Justice Rangiah fined Mr Laming $10,000 for a “serious” post on the page made in December 2018, and $5000 each for two others made in February and March 2019.
The maximum penalty for a breach of the Act is $25,000.
The Australian Electoral Commission appealed the $20,000 in fines in September 2023 claiming the total was inadequate as the three breaches amounted to more contraventions as there were 28 comments and clicks on the Facebook posts.
Acting for the AEC, barrister Tim Begbie KC said the Electoral Commissioner had no objections to the primary judge’s penalty analysis except for “getting the number of contraventions wrong as a matter of construction and therefore the maximum penalty wrong.”
Mr Laming also lodged a counter appeal in September last year, but it was later dismissed.
The Federal Court held an initial hearing in February this year before making its August ruling.
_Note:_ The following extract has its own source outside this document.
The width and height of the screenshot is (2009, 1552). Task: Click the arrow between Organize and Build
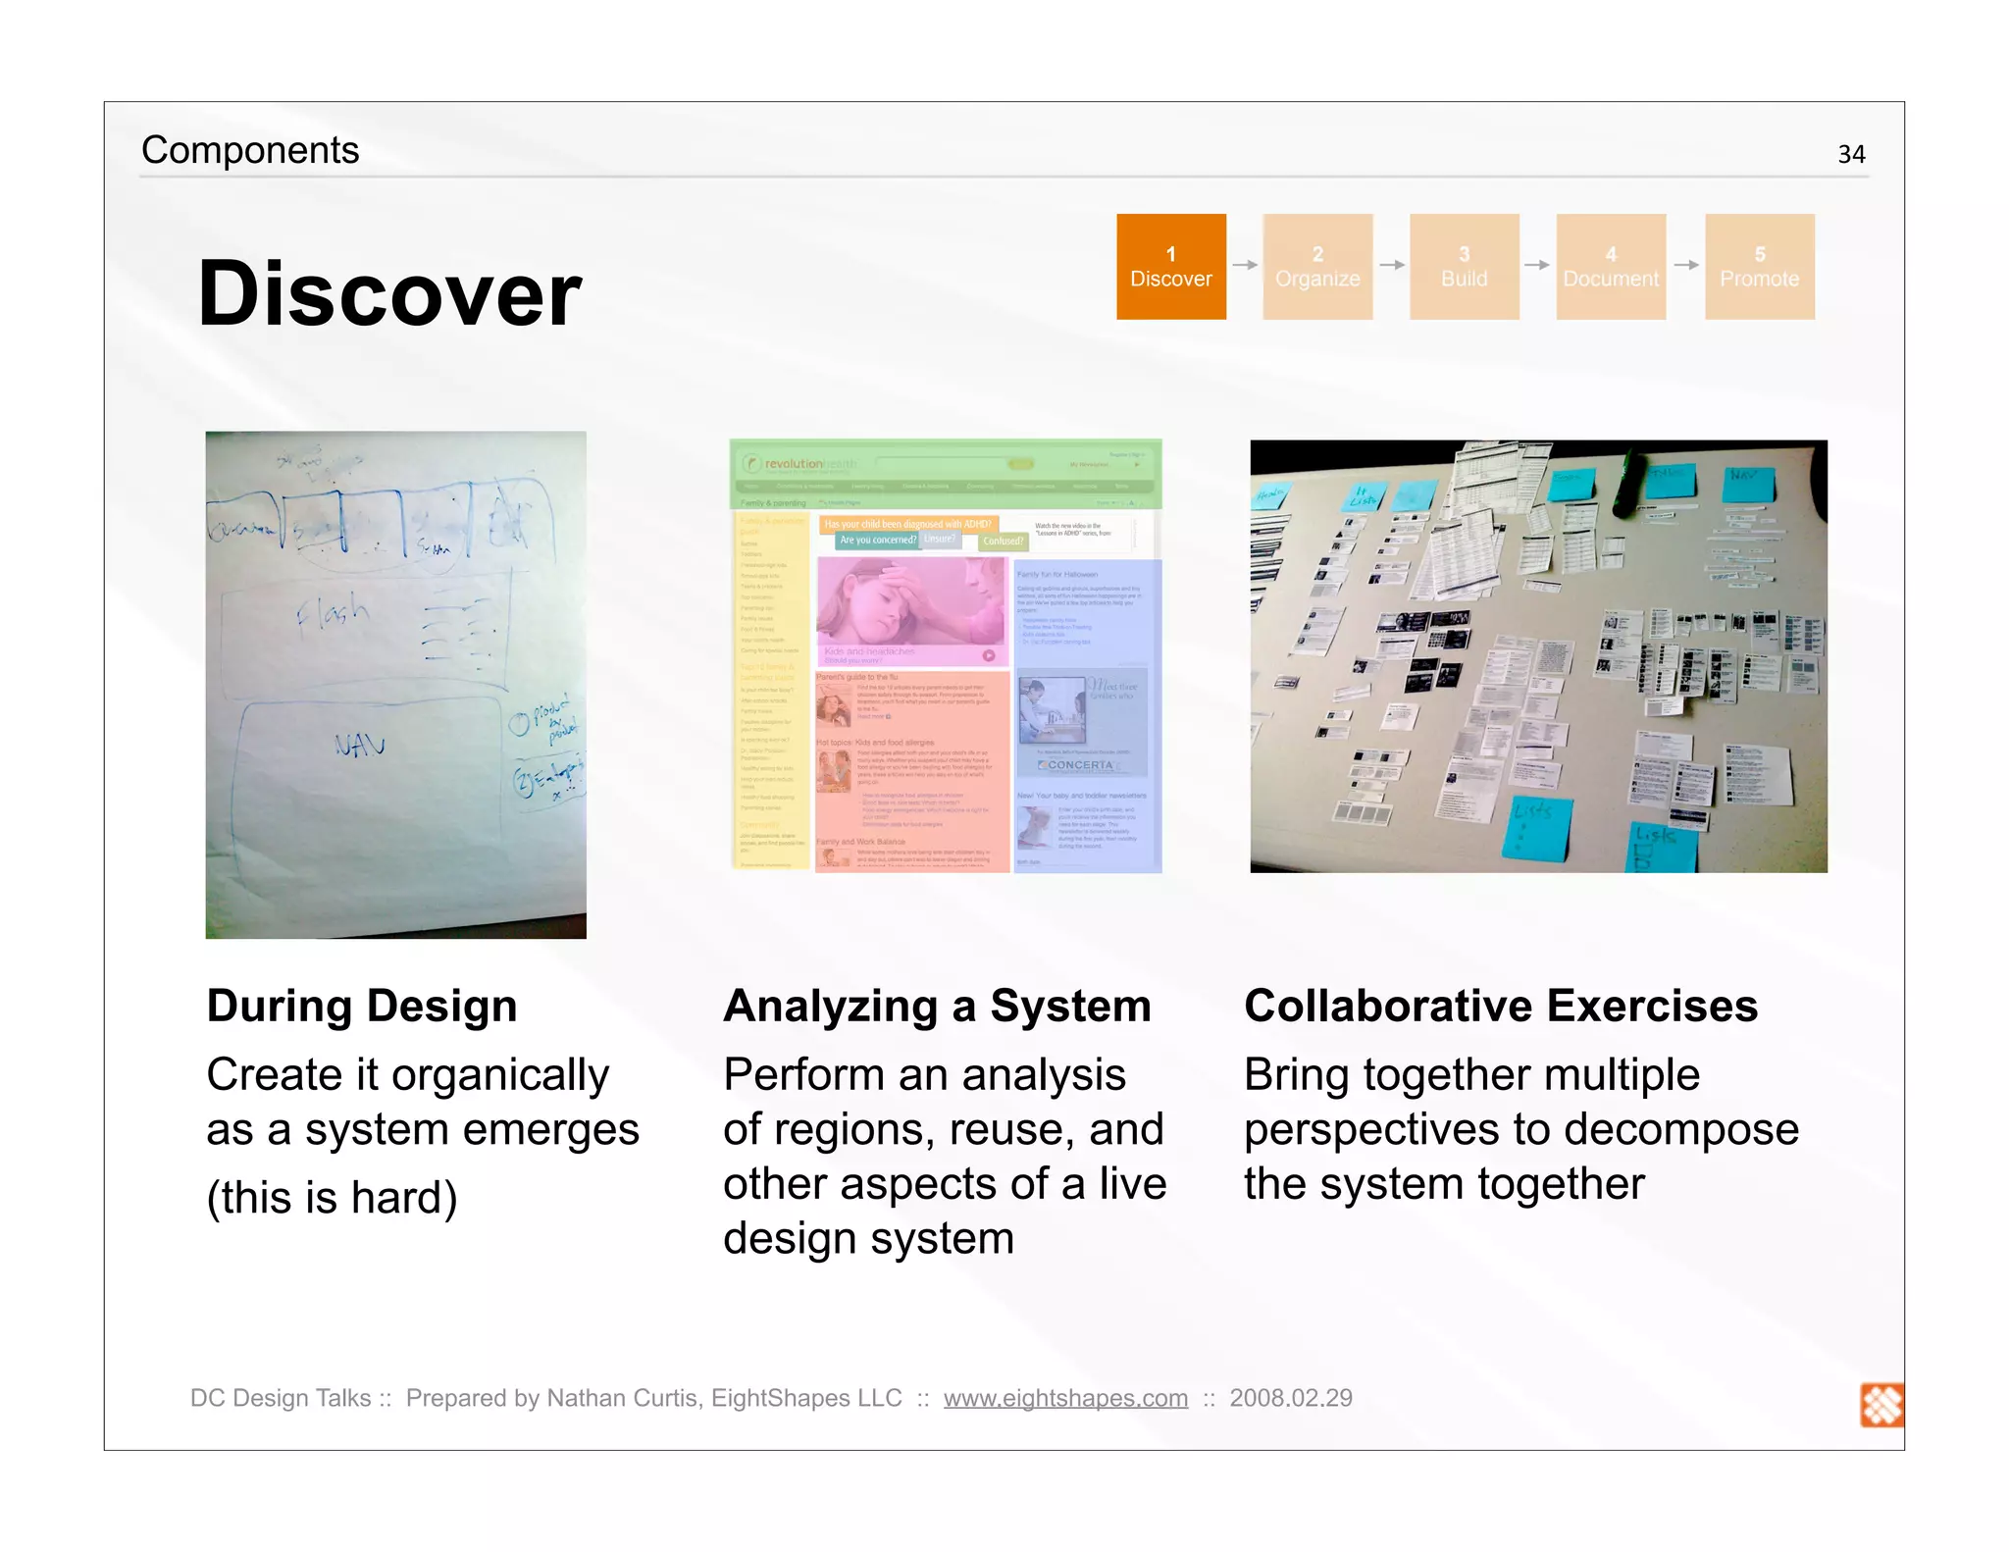click(1391, 265)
Last month, the Federal Court of Appeal agreed with the AEC and increased the penalties to $40,000 with legal costs yet to be resolved.
In a statement after the penalties were doubled, the AEC said it was “pleasing to see the court uphold our appeal and increase the penalty”.
“Authorisations laws are there so that people know the source of election communication.
“With the increasing complexity of the information environment, this has never been more important.
“The result serves as a message to people who fail to authorise their communication that there are potential ramifications.”
The High Court is yet to decide on whether to allow the appeal.